Word for word, restate the lines of the material below from its first line through the one containing "Task: Expand the Ansicht menu". Omit the rest.

[EXERCISE INPUTS]

--

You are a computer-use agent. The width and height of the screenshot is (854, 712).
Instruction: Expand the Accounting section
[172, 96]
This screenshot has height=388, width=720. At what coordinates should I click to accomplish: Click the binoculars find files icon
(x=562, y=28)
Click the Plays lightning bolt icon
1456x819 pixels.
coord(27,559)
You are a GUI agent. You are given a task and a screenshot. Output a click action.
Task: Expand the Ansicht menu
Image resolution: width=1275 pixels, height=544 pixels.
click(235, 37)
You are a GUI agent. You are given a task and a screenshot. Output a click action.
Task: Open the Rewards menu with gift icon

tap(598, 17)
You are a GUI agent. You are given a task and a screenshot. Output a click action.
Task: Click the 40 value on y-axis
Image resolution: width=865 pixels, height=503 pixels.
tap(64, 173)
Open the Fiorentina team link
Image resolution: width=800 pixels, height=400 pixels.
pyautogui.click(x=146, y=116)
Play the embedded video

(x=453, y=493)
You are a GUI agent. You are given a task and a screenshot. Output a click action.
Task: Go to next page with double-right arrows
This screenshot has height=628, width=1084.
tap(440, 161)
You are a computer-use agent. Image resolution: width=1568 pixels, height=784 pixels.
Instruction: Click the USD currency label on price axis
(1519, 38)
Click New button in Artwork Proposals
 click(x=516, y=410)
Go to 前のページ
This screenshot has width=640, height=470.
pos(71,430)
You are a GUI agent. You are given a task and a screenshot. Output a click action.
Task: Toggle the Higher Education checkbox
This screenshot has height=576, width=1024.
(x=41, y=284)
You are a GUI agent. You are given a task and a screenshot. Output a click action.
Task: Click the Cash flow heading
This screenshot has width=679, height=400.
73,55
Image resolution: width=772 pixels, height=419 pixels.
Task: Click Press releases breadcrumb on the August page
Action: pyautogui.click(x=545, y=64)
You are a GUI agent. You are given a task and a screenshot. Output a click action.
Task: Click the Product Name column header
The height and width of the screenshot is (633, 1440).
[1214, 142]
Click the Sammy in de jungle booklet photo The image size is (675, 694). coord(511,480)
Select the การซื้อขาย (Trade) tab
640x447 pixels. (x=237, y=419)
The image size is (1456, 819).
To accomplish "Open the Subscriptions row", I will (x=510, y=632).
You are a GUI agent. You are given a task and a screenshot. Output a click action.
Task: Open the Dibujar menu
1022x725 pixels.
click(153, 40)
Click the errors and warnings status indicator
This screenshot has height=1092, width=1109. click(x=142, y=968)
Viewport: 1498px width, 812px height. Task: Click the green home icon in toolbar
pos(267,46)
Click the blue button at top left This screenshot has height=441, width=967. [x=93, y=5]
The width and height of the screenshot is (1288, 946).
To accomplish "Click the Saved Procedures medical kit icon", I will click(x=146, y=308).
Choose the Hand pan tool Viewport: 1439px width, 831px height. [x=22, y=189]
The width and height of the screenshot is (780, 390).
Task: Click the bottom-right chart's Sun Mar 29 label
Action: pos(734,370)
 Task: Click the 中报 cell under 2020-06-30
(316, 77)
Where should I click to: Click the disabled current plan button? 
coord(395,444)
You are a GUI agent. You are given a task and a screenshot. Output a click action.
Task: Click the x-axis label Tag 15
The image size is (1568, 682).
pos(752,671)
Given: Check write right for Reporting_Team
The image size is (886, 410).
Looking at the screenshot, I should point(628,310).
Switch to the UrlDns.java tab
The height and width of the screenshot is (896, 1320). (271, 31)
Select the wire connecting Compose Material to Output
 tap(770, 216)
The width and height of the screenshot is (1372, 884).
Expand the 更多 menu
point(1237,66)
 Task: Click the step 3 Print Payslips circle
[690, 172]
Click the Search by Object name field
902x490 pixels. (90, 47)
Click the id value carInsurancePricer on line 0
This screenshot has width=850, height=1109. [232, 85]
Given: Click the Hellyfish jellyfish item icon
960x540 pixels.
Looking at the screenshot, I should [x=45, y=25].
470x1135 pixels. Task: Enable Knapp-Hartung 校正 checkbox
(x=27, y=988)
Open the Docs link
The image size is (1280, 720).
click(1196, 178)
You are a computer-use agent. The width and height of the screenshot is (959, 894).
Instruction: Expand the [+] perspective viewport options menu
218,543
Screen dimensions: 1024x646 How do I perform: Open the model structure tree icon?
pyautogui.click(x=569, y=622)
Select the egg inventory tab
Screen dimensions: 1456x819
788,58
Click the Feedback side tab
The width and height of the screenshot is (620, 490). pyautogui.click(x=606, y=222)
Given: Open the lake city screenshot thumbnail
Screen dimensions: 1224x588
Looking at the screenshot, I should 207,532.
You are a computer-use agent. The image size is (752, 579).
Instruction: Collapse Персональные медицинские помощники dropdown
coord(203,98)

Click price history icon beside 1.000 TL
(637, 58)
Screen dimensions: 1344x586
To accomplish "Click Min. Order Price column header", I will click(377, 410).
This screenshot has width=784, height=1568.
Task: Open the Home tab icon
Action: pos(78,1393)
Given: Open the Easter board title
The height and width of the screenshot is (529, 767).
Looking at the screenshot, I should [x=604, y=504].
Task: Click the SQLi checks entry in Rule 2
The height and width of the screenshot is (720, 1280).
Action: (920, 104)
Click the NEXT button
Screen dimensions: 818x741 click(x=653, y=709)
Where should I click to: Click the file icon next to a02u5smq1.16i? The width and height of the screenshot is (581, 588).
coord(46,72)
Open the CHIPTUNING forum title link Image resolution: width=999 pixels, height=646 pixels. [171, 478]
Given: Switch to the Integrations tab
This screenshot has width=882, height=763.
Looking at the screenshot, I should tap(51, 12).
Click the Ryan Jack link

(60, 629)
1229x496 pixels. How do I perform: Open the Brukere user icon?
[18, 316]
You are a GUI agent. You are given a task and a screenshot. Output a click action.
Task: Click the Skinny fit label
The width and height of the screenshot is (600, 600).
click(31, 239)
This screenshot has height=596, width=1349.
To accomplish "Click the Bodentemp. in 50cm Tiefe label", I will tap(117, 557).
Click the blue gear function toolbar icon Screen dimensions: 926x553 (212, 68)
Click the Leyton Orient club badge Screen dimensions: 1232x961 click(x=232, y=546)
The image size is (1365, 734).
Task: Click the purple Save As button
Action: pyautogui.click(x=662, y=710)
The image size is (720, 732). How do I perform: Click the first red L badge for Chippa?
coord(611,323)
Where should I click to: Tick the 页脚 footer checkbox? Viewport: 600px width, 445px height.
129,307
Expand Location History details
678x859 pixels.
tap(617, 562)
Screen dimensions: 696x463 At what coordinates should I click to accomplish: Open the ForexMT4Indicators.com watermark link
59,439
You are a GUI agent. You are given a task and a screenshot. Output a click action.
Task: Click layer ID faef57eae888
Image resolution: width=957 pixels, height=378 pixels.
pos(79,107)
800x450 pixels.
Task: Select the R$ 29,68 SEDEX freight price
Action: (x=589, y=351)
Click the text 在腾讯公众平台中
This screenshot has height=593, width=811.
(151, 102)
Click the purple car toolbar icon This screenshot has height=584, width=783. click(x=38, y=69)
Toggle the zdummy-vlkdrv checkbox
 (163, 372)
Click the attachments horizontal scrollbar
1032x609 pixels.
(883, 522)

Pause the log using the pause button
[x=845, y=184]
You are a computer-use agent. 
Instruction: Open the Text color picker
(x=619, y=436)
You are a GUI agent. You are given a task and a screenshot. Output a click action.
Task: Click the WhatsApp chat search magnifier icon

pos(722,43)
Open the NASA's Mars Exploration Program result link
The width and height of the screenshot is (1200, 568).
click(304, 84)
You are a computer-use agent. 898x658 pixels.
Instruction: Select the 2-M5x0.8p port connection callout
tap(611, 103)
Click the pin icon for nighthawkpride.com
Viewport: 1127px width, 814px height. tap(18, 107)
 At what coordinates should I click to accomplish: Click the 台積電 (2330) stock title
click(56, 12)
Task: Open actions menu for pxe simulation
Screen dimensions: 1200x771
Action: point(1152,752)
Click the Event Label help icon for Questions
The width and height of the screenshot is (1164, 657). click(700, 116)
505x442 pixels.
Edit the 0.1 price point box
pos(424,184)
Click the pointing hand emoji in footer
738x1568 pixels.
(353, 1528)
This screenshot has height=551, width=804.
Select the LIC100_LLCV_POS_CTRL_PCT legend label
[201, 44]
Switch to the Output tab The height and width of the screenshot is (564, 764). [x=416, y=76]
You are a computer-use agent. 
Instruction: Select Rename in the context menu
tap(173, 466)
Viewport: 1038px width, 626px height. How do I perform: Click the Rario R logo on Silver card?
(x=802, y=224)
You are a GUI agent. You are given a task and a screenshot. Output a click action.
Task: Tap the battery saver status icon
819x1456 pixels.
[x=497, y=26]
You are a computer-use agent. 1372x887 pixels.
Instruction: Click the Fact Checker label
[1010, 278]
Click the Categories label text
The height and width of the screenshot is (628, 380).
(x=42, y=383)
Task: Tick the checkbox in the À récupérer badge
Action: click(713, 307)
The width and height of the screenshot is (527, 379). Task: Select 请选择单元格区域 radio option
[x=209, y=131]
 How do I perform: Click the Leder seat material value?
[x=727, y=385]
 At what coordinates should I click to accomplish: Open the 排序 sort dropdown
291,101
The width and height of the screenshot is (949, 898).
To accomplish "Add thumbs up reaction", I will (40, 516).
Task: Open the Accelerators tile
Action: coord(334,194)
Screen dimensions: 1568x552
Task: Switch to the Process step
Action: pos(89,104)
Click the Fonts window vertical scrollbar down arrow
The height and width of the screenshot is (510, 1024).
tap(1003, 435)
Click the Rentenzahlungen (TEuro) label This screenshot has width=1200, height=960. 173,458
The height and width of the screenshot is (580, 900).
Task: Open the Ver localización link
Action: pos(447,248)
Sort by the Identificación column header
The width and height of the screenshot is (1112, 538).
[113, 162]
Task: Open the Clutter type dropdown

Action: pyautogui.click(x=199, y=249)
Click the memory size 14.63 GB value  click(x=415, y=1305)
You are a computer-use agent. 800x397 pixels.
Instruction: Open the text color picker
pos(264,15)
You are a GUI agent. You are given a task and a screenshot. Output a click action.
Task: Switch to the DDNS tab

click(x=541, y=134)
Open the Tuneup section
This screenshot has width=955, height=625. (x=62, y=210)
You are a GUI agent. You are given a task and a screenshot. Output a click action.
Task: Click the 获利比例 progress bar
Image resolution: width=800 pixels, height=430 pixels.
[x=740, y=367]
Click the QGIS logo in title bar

--

[WRITTEN REPLY]
You are a computer-use agent. The width and height of the screenshot is (854, 712).
Instruction: Expand the Accounting section
[172, 96]
This screenshot has height=388, width=720. At what coordinates should I click to accomplish: Click the binoculars find files icon
(x=562, y=28)
Click the Plays lightning bolt icon
1456x819 pixels.
coord(27,559)
You are a GUI agent. You are given a task and a screenshot. Output a click action.
Task: Expand the Ansicht menu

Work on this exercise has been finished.